Outcomes of planned celiac artery coverage during TEVAR

Manish Mehta, R Clement Darling, John B Taggert, Sean P Roddy, Yaron Sternbach, Kathleen J Ozsvath, Paul B Kreienberg, Philip S K Paty
Journal of Vascular Surgery 2010, 52 (5): 1153-8

OBJECTIVE: Successful thoracic endovascular aneurysm repair (TEVAR) requires adequate proximal and distal fixation and seal. We report our experience of planned celiac artery coverage during endovascular repair of complex thoracic aortic aneurysms (TAA).

METHODS: Since 2004, 228 patients underwent TEVAR under elective (n=162, 71%) and emergent circumstances (66, 29%).

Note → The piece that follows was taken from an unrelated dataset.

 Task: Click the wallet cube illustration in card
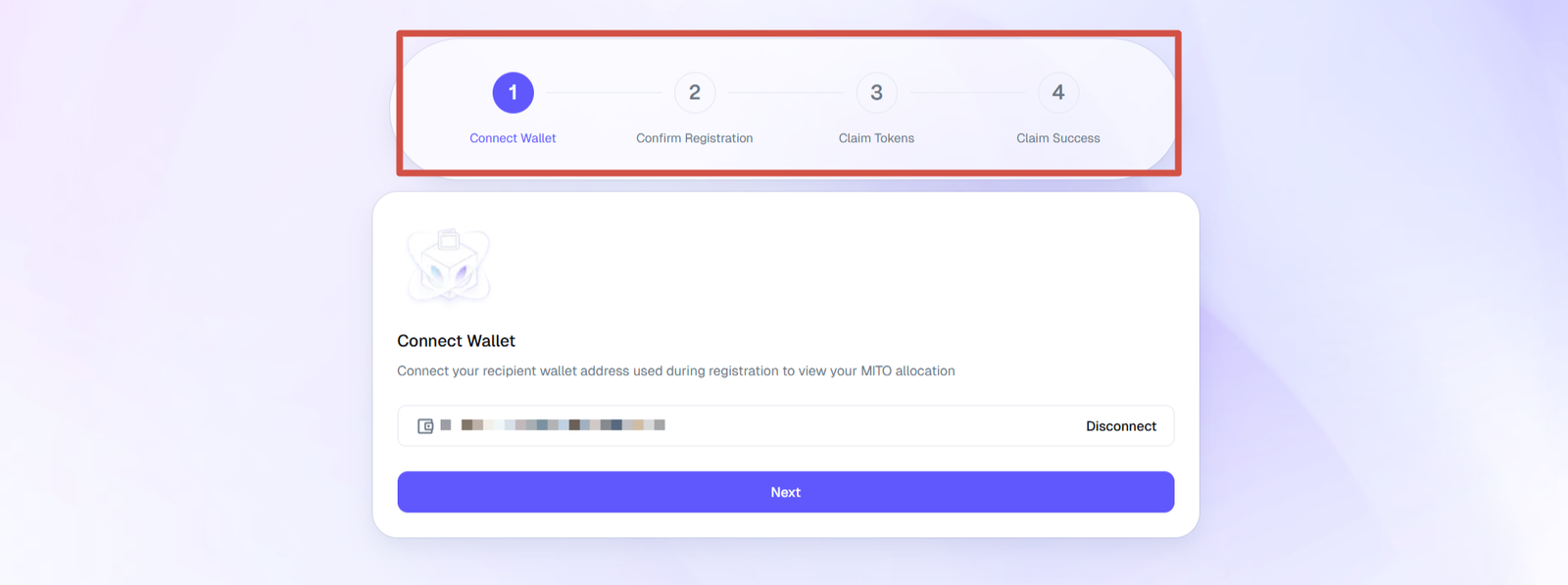click(x=449, y=266)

Patients with inadequate distal stent grafts landing zones during TEVAR underwent detailed evaluation of the gastroduodenal arcade with communicating collaterals between the celiac and superior mesenteric artery (SMA) by computed tomography angiography and intraoperative arteriogram. If needed, in presence of a patent SMA and demonstration of collaterals to the celiac artery, the stent grafts were extended to the SMA with celiac artery coverage. Furthermore, instances when further lengthening of distal thoracic stent graft landing zone was needed to obtain an adequate seal, the SMA was partially covered with the endograft, and a balloon expandable stent was routinely deployed in proximal SMA to maintain patency. Outcome data were prospectively collected and analyzed retrospectively.

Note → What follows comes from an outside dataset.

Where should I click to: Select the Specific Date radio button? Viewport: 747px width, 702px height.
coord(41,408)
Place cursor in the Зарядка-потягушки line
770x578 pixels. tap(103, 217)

RESULTS: Thirty-one of 228 (14%) patients with TEVAR required celiac artery interruption; 24 (77%) had demonstrable collaterals to the SMA. Twelve (39%) of 31 patients underwent additional partial SMA coverage by stent graft, and proximal SMA stent. The majority of patients were females (n=20, 65%), the mean age was 74 years (range 55-87 years), and the mean TAA size was 6.5 cm. Postoperative complications included visceral ischemia in 2 (6%) patients, paraplegia in 2 (6%) patients, and death in 2 (6%) patients. All type 1b endoleaks (n=2, 6%) and type 2 endoleaks vial retrograde flow from the celiac artery (n=3, 10%) were successfully treated by transfemoral coil embolization. Over a mean follow-up of 15 months, there have been no other complications of mesenteric ischemia, spinal cord ischemia, SMA in-stent stenosis, or conversion to open surgical repair.

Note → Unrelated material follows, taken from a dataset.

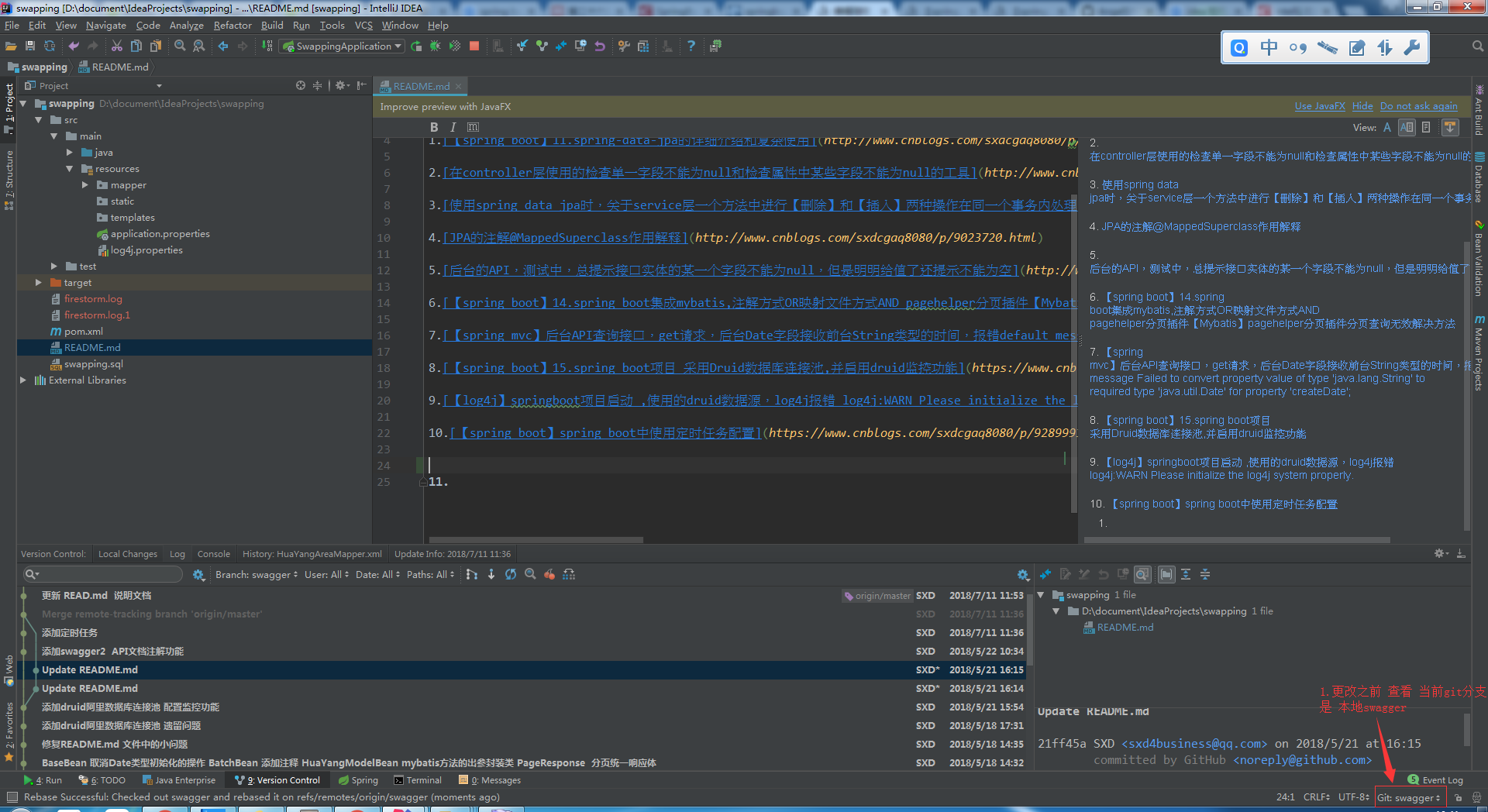Click the Update Project VCS icon
Image resolution: width=1488 pixels, height=812 pixels.
click(x=522, y=46)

CONCLUSIONS: Our findings suggest that celiac artery coverage to facilitate adequate distal sealing during TEVAR with complex TAA is relatively safe in the presence of SMA-celiac collaterals. Pre-existing SMA stenosis can be successfully treated by balloon expandable stents during TEVAR, and endoleaks arising from distal stent grafts attachment site or via retrograde flow from the celiac artery can be successfully managed by transfemoral coil embolization. Although early results are encouraging, long-term efficacy of these procedures remains to be determined and vigilant follow-up is needed.